Марта задремала. Лес был объят глубокой тишиной. Солнечный свет процеживался сквозь листву, разбрасывая зеленые блики. Тоненькие былинки под деревьями походили на прозрачную стеклянную паутину. Откуда-то из сумеречной дали возник перед ней странный зверь с белоснежной шерстью и густыми, длинными ресницами. Прямо из середины лба у него вырастал витой рог слоновой кости. Сказочный зверь был так красив, что сердце Марты дрогнуло. Она потянулась к нему, чтобы погладить, сказать что-то ласковое, привораживающее, но все слова вдруг позабылись. Она хотела притянуть его голову себе на колени, но устыдилась: не было у нее ни той величавой осанки, какой отличался зверь, ни мягких колен, на которые он мог бы склонить свою голову. Мысль, что сейчас он бесследно исчезнет в лесной чаще, была столь невыносима, что Марта закричала: «Нет!» Открыла глаза и увидела над собой лицо Рейнира.

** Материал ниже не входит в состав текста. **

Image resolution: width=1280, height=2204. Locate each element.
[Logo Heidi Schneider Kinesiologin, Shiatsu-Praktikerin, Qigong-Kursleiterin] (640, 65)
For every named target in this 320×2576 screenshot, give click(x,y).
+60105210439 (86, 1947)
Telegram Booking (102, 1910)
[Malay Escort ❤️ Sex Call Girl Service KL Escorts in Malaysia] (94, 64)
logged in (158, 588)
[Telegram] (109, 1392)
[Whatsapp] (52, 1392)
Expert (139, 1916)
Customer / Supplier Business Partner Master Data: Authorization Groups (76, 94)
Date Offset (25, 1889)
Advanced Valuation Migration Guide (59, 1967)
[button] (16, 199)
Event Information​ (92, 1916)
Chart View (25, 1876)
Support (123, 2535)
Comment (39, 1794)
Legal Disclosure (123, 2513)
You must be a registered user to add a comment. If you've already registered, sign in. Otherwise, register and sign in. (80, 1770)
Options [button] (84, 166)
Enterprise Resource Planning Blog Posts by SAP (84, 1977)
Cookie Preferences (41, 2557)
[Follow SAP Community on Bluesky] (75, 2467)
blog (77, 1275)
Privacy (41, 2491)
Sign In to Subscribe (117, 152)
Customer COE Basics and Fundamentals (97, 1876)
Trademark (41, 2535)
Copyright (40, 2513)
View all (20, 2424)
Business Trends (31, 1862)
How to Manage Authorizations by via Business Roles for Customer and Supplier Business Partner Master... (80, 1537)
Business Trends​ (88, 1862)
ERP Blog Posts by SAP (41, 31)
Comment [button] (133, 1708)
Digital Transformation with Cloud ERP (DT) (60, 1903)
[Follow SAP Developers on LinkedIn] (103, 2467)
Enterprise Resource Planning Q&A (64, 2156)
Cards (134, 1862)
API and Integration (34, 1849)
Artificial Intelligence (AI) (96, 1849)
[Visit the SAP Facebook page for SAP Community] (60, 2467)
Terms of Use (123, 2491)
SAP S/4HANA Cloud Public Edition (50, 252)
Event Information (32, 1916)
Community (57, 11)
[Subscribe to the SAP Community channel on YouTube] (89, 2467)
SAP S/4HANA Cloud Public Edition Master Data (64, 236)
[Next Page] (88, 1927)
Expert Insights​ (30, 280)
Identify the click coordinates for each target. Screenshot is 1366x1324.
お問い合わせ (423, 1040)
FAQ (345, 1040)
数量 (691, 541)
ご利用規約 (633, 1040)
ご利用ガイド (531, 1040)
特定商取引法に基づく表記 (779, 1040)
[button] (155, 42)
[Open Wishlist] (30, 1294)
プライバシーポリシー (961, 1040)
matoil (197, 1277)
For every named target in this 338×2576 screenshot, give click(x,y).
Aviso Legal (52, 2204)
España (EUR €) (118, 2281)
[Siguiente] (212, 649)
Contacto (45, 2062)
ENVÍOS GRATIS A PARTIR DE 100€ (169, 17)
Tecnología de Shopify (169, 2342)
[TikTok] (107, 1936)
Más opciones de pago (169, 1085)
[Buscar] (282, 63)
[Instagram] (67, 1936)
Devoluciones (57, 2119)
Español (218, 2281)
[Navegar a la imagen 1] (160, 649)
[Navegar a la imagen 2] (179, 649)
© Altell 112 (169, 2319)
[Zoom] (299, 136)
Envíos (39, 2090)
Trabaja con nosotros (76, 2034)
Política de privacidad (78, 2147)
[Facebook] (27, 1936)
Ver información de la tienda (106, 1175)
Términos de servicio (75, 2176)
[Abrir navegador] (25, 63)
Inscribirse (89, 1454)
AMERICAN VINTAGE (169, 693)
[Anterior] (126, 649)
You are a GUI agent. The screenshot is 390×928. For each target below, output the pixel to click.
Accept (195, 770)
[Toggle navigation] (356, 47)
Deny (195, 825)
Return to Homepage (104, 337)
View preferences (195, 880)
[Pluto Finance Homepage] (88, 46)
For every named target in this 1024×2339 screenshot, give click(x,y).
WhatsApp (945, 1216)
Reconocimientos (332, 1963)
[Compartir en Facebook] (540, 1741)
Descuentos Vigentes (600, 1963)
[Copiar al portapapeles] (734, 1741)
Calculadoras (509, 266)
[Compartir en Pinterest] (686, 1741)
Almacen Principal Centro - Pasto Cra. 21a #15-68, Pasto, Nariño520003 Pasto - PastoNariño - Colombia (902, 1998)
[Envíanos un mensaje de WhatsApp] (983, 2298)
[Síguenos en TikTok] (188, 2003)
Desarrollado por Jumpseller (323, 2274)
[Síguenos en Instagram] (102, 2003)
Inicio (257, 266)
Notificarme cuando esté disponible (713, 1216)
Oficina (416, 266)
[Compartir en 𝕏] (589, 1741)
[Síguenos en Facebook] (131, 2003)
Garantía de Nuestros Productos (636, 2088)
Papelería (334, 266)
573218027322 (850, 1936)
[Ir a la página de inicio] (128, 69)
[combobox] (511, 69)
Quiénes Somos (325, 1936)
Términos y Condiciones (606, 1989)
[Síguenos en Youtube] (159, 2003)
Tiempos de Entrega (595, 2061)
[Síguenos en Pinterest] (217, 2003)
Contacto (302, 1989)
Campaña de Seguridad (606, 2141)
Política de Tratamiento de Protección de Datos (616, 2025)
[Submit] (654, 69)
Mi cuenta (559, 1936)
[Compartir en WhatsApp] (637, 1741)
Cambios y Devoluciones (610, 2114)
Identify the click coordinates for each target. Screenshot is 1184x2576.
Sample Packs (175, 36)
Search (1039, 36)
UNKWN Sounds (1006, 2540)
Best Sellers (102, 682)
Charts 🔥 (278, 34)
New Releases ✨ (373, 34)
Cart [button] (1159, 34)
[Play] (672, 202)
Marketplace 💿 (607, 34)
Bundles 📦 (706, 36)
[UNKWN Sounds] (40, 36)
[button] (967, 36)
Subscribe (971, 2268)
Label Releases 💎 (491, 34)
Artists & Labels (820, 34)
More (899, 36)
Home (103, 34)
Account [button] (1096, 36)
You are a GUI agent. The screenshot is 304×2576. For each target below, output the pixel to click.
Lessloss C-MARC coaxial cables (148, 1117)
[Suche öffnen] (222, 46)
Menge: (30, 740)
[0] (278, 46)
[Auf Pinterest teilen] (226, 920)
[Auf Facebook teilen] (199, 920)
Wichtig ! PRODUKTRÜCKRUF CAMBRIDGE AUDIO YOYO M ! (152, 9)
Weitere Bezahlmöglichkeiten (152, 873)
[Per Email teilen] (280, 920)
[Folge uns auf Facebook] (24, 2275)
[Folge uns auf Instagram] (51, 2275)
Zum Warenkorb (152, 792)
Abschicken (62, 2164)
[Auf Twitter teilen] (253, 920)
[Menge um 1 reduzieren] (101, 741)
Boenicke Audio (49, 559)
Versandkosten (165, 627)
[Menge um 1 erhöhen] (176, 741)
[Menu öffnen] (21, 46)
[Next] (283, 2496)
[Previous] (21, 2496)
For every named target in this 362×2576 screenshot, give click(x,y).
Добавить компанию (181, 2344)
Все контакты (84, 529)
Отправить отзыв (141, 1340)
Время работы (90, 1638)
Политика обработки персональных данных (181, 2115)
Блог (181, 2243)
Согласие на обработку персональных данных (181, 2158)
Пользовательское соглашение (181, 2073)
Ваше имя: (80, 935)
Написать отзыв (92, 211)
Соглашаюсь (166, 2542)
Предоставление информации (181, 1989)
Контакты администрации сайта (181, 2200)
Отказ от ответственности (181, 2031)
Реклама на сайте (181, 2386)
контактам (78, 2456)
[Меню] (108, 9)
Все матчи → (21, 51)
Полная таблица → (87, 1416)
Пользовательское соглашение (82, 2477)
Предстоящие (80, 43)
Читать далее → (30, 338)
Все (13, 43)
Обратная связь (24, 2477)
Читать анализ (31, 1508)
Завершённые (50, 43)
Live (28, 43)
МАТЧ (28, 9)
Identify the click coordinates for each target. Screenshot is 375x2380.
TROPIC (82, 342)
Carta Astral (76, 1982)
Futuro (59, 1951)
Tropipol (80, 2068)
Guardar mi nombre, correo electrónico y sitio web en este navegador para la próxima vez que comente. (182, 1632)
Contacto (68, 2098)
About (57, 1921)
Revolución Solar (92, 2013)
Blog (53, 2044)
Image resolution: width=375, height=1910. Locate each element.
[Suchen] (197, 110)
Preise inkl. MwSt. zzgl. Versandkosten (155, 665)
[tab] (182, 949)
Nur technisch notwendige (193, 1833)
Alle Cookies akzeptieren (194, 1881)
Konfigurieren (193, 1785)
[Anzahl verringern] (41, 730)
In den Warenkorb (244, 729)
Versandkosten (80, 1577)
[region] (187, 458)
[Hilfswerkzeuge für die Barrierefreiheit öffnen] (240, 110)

— Ты опять здесь? — спросила она, однако не шевельнувшись. — Держался бы от меня подальше! Я ведь тебя компрометирую.
— Не принимай наш разговор так близко к сердцу. Не стоит. Я знаю, что могу доверять тебе во всем, Марта.
— Ошибаешься. Ведь я человек опасный.
— Да нет, ты просто типичная идеалистка. Не видишь в людях ничего дурного, потому что сама не способна на подлость.
Марта пожала плечами. Она еще ждала, что из лесу выйдет приснившийся ей зверь, и пристально глядела вдаль.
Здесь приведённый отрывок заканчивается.